A 1936 novel written by Helmut Unger, M.D., further assisted the German people in accepting the unthinkable. Dr. Unger told the story of a physician whose wife was disabled by multiple sclerosis. She asks him to help her die, and he complies. At his trial he pleads with the jurors to understand his honorable motive: "Would you, if you were a cripple, want to vegetate forever?" The jury acquit him in the novel. The book was subsequently made into a movie which, according to research by the SS Security Service, was "favorably received and discussed," even though some Germans were concerned about possible abuses.
With the public now assenting, the question turned from "whether" to "by whom" and "under what circumstances."
The first known case of the application of this now-acceptable proposal concerned "Baby Knauer." The child's father requested of Adolph Hitler himself that his son be allowed death because he was blind, retarded, and missing an arm and a leg. Surely, in his condition, he would be better off dead. Hitler turned the case over to his personal physician, Karl Brandt, and in 1938 the request was granted.
Over the next few months, a committee set out to establish practical means by which such "mercy deaths" could be granted to other children who had no prospect for meaningful life. The hospital at Eglfing-Haar, under the direction of Hermann Pfannmuller, M.D., slowly starved many of the disabled children in its care until they died of "natural causes." Other institutions followed suit, some depriving its small patients of heat rather than food. Medical personnel who were uncomfortable with what they were asked to do were told this was not killing: they were simply withholding treatment and "letting nature take its course."
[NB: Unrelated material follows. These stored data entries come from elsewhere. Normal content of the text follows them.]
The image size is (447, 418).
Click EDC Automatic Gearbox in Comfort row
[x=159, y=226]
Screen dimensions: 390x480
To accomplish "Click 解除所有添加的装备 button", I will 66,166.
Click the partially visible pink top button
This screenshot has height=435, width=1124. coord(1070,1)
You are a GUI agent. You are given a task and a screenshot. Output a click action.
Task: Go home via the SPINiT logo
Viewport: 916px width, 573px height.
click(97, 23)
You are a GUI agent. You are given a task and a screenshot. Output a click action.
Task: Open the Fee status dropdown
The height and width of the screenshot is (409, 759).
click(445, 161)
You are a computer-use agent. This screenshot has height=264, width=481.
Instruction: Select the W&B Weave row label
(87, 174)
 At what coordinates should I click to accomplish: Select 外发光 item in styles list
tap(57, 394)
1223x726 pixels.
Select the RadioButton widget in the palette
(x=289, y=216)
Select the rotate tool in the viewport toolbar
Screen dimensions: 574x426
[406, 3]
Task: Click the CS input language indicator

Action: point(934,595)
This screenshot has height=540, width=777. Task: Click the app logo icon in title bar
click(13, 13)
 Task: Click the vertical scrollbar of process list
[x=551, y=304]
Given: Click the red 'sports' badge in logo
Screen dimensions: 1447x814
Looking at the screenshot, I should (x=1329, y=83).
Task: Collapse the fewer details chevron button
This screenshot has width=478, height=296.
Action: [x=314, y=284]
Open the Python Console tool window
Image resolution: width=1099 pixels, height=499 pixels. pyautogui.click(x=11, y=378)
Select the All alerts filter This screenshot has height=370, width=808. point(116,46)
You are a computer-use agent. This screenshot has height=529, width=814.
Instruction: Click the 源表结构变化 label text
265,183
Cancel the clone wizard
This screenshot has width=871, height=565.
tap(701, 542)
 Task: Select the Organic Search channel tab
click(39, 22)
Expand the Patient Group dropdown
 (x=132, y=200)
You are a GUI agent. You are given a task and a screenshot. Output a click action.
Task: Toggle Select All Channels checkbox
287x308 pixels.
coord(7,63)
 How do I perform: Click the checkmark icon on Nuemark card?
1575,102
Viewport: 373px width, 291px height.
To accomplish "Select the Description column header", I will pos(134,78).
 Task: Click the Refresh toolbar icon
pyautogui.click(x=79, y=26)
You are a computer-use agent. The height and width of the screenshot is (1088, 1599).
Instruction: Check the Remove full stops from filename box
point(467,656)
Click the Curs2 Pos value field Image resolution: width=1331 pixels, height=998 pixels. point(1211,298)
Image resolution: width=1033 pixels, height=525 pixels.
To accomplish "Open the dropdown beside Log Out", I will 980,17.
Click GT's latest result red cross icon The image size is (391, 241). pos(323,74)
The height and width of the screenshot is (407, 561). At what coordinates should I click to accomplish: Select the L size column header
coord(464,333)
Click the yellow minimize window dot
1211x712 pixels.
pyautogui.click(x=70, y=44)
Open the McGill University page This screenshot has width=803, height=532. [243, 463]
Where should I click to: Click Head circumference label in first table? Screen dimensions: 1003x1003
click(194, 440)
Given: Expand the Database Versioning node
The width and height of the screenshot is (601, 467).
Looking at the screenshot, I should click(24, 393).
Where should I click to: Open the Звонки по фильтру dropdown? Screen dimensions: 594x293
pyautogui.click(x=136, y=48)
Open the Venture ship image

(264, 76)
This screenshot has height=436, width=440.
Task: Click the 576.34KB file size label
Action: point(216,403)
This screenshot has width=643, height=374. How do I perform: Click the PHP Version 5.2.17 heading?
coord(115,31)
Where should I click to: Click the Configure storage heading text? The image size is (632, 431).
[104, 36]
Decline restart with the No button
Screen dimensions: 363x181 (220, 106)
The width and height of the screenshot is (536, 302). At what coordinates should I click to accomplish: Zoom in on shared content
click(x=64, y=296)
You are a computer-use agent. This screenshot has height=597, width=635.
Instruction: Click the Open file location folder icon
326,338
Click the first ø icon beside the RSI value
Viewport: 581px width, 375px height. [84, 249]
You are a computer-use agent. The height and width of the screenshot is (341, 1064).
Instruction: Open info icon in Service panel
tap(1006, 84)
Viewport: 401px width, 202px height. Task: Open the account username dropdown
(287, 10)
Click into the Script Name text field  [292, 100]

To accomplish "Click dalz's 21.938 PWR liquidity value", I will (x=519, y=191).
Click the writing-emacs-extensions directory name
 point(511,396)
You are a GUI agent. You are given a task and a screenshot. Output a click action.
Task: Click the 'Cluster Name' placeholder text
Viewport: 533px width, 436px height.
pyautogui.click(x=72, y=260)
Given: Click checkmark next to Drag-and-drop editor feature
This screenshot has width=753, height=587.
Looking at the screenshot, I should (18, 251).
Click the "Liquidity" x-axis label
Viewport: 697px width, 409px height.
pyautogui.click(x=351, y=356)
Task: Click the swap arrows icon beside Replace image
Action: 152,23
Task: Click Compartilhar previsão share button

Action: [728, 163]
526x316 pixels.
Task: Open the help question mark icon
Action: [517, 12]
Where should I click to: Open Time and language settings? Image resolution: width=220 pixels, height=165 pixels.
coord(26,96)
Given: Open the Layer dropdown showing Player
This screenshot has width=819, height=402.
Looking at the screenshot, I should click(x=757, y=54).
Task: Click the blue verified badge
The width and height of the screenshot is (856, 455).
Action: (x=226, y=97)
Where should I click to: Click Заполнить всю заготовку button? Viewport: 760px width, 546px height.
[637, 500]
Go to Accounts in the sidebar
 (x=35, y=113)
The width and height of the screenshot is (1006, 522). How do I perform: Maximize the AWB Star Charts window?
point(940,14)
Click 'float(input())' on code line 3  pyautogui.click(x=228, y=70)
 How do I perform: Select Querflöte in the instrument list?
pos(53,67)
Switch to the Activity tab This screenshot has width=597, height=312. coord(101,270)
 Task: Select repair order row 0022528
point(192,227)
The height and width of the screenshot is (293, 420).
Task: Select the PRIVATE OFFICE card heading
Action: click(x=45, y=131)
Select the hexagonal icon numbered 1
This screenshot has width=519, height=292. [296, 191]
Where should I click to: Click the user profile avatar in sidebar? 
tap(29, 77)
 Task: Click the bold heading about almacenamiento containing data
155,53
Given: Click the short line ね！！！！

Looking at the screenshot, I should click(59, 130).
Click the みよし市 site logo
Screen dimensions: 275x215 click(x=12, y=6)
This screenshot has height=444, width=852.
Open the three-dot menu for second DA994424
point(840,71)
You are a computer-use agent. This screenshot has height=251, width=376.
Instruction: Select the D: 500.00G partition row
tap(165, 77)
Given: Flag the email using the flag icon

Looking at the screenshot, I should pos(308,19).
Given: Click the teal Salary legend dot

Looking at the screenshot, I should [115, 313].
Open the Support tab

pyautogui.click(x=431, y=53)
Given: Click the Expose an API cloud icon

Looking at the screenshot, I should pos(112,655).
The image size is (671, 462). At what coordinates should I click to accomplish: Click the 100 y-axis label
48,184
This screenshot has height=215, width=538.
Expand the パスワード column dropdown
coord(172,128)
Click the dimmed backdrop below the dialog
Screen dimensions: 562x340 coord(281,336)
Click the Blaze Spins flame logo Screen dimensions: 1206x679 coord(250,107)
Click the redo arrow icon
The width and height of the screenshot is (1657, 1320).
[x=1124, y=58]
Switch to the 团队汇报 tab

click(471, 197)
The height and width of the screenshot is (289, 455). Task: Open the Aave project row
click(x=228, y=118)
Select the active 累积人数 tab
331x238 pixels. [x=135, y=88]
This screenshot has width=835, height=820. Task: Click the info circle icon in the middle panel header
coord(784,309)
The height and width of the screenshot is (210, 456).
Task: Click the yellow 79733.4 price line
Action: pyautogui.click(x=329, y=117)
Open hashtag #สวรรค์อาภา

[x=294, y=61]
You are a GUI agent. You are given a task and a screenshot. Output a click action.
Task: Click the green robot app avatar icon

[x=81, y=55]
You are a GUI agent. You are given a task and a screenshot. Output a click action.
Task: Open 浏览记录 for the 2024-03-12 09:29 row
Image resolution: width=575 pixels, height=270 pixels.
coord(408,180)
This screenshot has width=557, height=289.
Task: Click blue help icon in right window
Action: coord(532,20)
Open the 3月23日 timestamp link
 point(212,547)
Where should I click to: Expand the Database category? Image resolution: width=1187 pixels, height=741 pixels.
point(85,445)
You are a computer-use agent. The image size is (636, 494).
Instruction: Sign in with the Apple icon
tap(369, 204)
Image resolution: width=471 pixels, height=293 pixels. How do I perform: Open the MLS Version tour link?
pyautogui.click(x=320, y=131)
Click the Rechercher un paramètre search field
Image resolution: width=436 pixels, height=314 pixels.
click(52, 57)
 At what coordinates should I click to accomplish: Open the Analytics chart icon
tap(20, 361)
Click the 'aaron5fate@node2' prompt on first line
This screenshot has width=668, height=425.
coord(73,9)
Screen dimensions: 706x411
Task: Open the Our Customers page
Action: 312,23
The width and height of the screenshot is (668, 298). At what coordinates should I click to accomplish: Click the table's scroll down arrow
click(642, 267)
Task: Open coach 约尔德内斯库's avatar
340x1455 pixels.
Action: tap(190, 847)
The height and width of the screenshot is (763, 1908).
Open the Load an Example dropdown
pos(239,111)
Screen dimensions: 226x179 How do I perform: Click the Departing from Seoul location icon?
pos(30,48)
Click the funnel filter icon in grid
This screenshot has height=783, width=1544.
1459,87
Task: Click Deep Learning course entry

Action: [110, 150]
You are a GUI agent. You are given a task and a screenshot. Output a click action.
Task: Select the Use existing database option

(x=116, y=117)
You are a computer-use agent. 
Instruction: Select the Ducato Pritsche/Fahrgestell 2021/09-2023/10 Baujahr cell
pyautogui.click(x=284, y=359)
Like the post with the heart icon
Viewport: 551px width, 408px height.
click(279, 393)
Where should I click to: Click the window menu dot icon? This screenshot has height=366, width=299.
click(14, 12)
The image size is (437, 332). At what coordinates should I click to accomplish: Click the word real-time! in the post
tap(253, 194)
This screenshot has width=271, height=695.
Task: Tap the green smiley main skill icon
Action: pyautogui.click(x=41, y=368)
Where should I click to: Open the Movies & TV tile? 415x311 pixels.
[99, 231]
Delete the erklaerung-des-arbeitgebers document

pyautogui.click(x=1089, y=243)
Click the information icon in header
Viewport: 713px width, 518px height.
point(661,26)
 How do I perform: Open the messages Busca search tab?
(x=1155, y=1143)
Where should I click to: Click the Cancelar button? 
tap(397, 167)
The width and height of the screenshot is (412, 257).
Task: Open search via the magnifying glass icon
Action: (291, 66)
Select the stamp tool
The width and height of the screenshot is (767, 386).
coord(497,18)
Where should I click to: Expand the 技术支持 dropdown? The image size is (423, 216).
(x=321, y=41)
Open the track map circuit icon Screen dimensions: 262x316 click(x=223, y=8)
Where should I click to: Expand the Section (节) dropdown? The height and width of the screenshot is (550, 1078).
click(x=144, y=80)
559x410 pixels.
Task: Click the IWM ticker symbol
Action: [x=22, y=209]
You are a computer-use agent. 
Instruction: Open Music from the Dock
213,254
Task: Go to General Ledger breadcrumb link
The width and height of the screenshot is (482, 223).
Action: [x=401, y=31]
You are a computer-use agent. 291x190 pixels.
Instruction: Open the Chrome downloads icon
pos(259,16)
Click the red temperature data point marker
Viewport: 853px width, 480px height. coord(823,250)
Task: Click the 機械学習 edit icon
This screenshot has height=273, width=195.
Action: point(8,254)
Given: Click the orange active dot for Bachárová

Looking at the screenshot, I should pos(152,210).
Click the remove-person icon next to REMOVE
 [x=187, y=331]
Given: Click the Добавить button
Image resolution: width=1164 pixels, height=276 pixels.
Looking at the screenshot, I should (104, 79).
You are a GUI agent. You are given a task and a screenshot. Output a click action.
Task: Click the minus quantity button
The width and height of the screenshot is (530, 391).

Over time Pfannmuller set up Hungerhauser (starvation houses) for the elderly. By the end of 1941, euthanasia was simply "normal hospital routine." [Empasis mine]
In the meantime, no law had been passed permitting euthanasia. Rather, at the end of 1939, Hitler signed this letter:
"Reichleader Bouhler and Dr. Med. Brandt are responsibly commissioned to extend the authority of physicians to be designated by name so that a mercy death may be granted to patients who, according to human judgment, are incurably ill according to the most critical evaluation of the state of their disease."
Interestingly, physicians were not ordered to participate, but merely permitted to if they so wished. It was to be a private matter between the doctor and his patient (or the family if the patient was unable to speak for himself).